R: Son 12 ayda mı? (gülüyor) Evet çok çılgıncaydı ama durum Alacakaranlık yılları boyunca hep böyleydi. Aniden, gittiğim her yerde insanlar beni tanıdıklarını düşünmeye başladılar. Bir resim çekiyorlar ve sonra da benimle -bütün hayatları boyunca hiç tanışmadıkları biriyle- özel bir tanışıklıkları, arkadaşlıkları ya da ilişkileri varmış gibi davranıyorlardı. Bu delilik. Bazen oldukça korkunç ve ürpertici olabiliyorlar. Ama genelde gülüp geçmeye çalışıyorum. Çünkü bu tarz şeyleri ancak gülerek sindirebiliyorsunuz. Belki tüm bu ünlü olma olayı, şu an olduğundan daha fazla büyümesi imkansız gibi görünen bu histeri bir gün biter. En azından ben öyle olmasını umuyorum.

Ne zaman ve daha da önemlisi neden bitmeli?

R: Belki on ya da yirmi yıl içinde ekonomik kriz bittiğinde, insanlar tüm gün sıkıntıdan internet başında oturup başkaları hakkında saçma sapan şeyler yazmayı bırakıp kendilerine ve tüketimlerine odaklanabildiğinde...

Kendin hakkında mı konuşuyorsun yoksa genel olarak hayranların ünlü insanlara yakın olma arzusundan mı?
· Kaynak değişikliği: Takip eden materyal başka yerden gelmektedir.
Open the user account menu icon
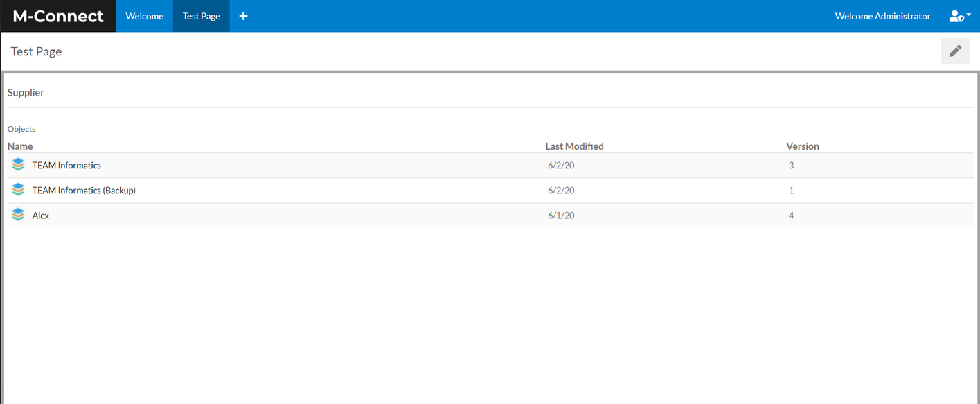tap(959, 16)
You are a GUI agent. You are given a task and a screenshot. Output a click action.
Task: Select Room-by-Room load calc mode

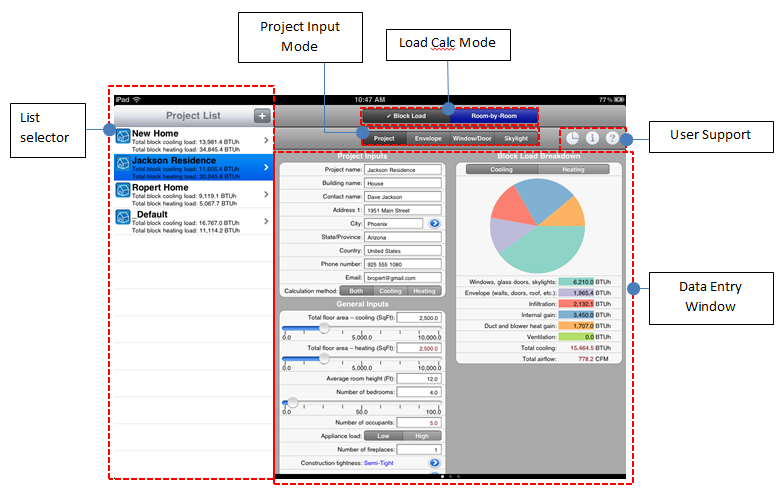point(494,116)
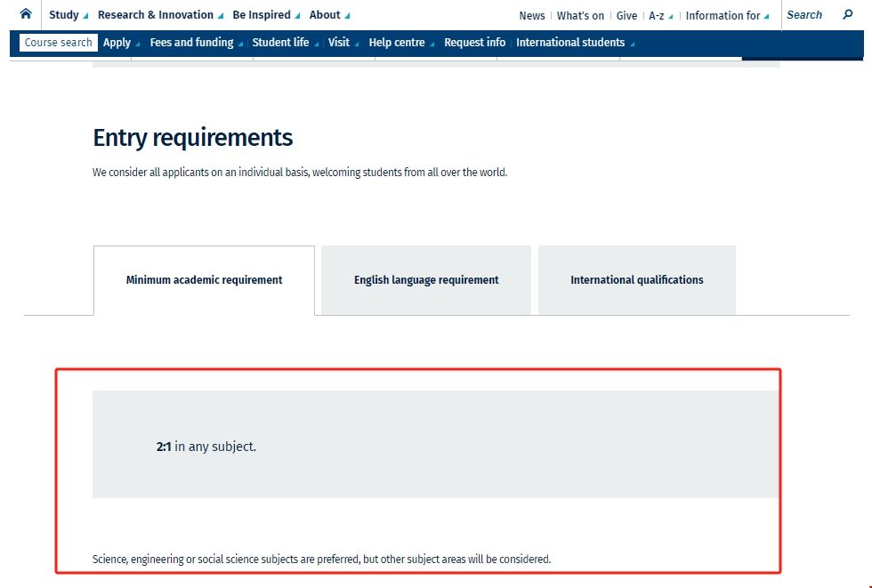
Task: Expand the A-z dropdown
Action: point(660,16)
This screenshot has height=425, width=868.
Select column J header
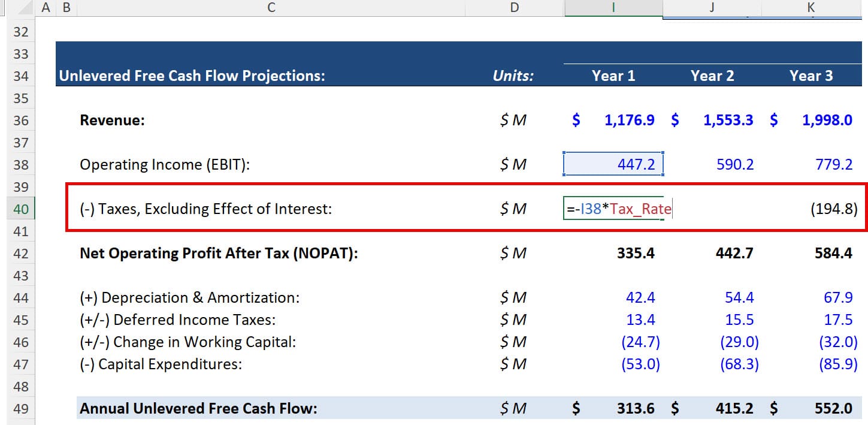711,7
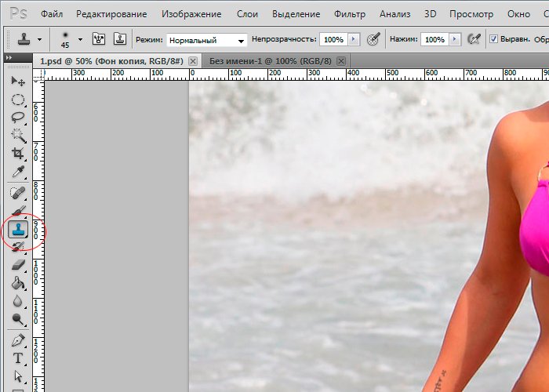The image size is (549, 392).
Task: Expand the Непрозрачность opacity slider arrow
Action: click(354, 39)
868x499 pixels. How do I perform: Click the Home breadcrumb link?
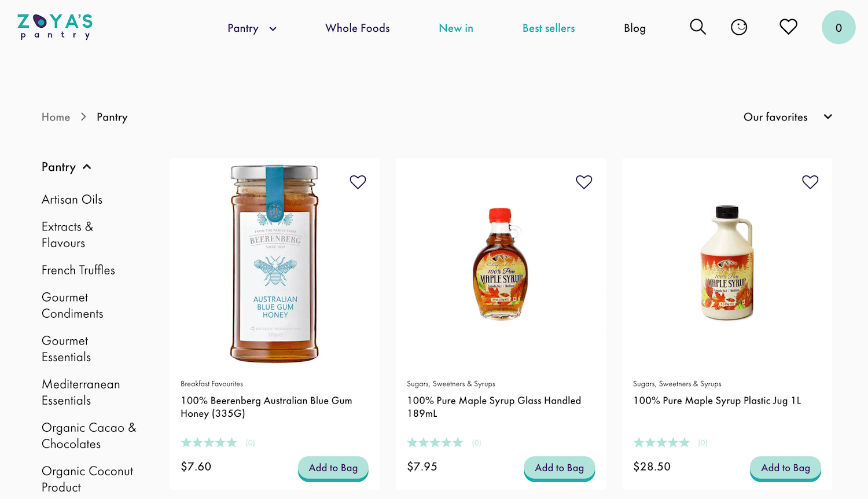(56, 117)
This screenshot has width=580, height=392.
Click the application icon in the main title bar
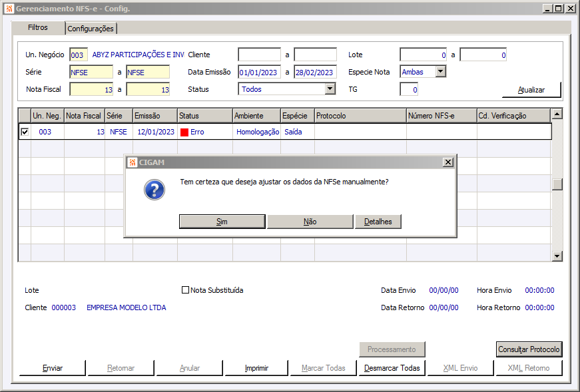[x=9, y=9]
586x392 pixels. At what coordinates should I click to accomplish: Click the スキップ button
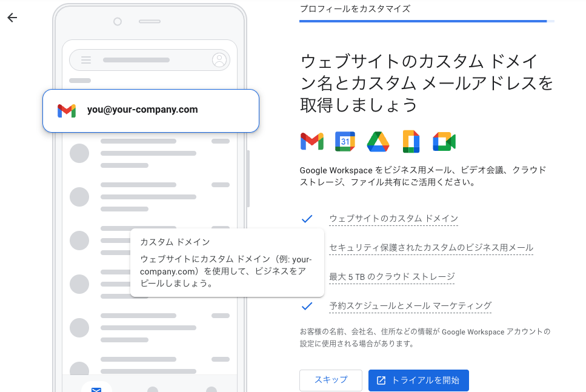pos(331,380)
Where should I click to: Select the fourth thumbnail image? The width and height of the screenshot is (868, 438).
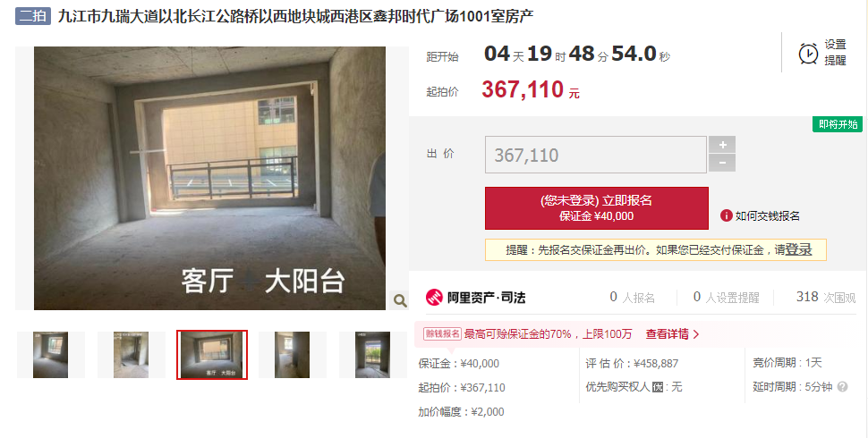coord(293,355)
R: Genel anlamda söylüyorum. İnternet çok değişti. Eğer bir şeyi yeterince derinlemesine araştırırsan benimle ilgili bilmen gereken her şeyi bulursun; ne yiyorum, dışkım nasıl görünüyor, kiminle yatıyorum, penisim neye benziyor ve hatta mastürbasyon yaptığımda ben neye benziyorum...

Gerçekten mi?

R: Eh, biraz abartmış olabilirim. Ama mastürbasyon yaparkenki yüzüm sonsuza dek görünmek üzere filme alındı.

Genç Dali'yi oynadığın için.

R: Evet.

Mış gibi yapılamaz mı?

R: Dene bakalım. Açık açık söylüyorum; imkansız. İşe yaramıyor işte. Durum böyle olunca ben de kamera önünde yapmak zorunda kaldım.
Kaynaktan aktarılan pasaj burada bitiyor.